Questions to answer:
1: Using the abstract on passive smoking and diet, answer the following:
(a) How many of the female subjects were smokers?
(b) How many female non-smokers were passive smokers at home?
(c) How many foods were compared among the three groups?
2: Reproduce the abstract on passive smoking and diet between "Relation between passive" and "1 被引用数 (Scopus)", inclusive.

Document text:

Relation between passive smoking at home and dietary intake

Y. Nishino, A. Fukao, Y. Tsubono, I. Tsuji, A. Kuwahara, S. Hisamichi

研究成果: Article査読

1 被引用数 (Scopus)


To investigate confounding factors in the relation of passive smoking to diseases, we compared the dietary intake of passive smokers, non-smokers without passive smoke exposure, and smokers. The subjects were female respondents to a baseline survey, which was conducted as part of a collaborative cohort study in a rural area. Of the subjects, 101 females were smokers. A total of 1978 female non-smokers answered the question about passive smoking exposure at home, including 1,392 (70.4%) passive smokers and 586 (29.6%) non-passive smokers. Among these three groups, the dietary intake of 36 foods (frequency and amount) was compared by odds ratios calculated with a logistic regression model. The percentages of subjects reporting frequent intake of milk or milk products, carrot or pumpkin, tomatoes, oranges, and fruits except oranges, were significantly lower in passive smokers than in non-passive smokers (OR = 0.80, 0.74, 0.80, 0.77, 0.79). On the other hand, more subjects in passive smokers reported frequent or large intake of pork, salt pickled vegetables, soy sauce pickled foods, soft drinks, coffee, and moso soup (OR = 1.38, 1.53, 1.32, 1.73, 1.30, 1.33). The dietary pattern of passive smokers was similar to that of smokers. In conclusion, in this study, passive smokers had different dietary patterns from non-passive smokers'. In future research regarding disease with passive smoking exposure, dietary factors should be considered as a confounder.

Material provided:

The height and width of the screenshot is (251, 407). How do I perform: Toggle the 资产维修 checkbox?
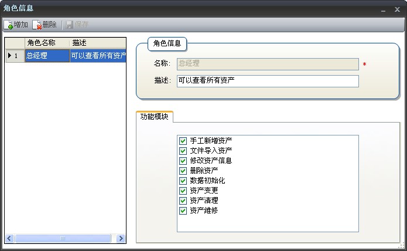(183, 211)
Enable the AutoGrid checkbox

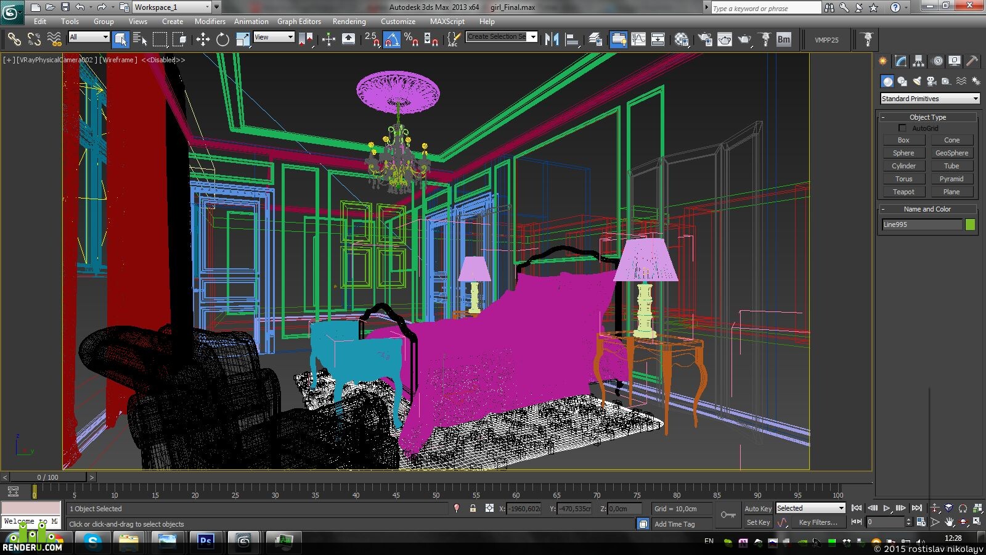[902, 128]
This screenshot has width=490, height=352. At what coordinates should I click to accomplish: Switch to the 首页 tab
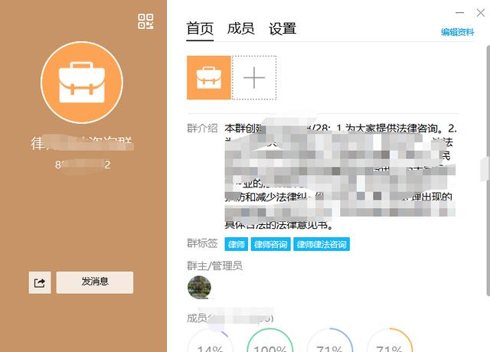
--
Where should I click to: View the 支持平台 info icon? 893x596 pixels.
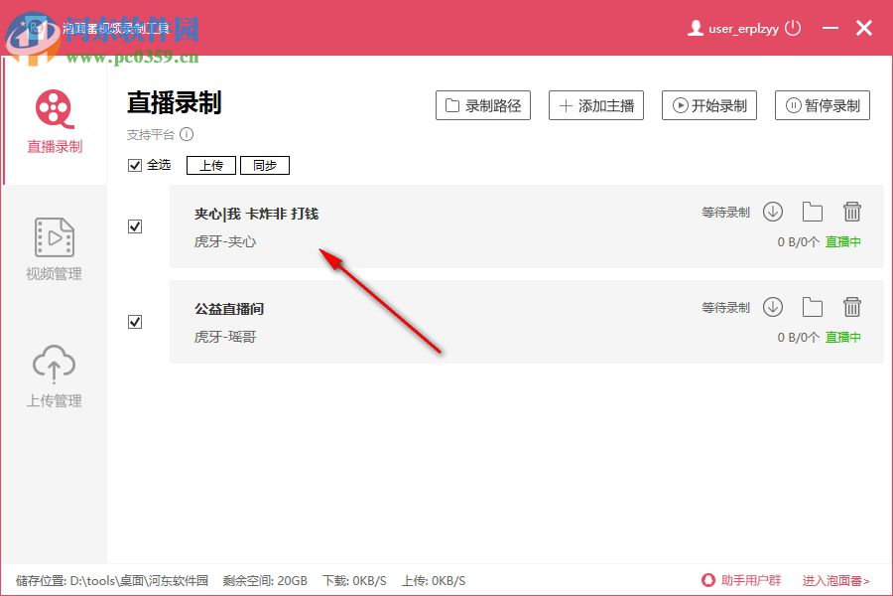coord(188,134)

Problem solutions:
1:
(a) 101
(b) 1,392 (70.4%)
(c) 36

2:
Relation between passive smoking at home and dietary intake

Y. Nishino, A. Fukao, Y. Tsubono, I. Tsuji, A. Kuwahara, S. Hisamichi

研究成果: Article査読

1 被引用数 (Scopus)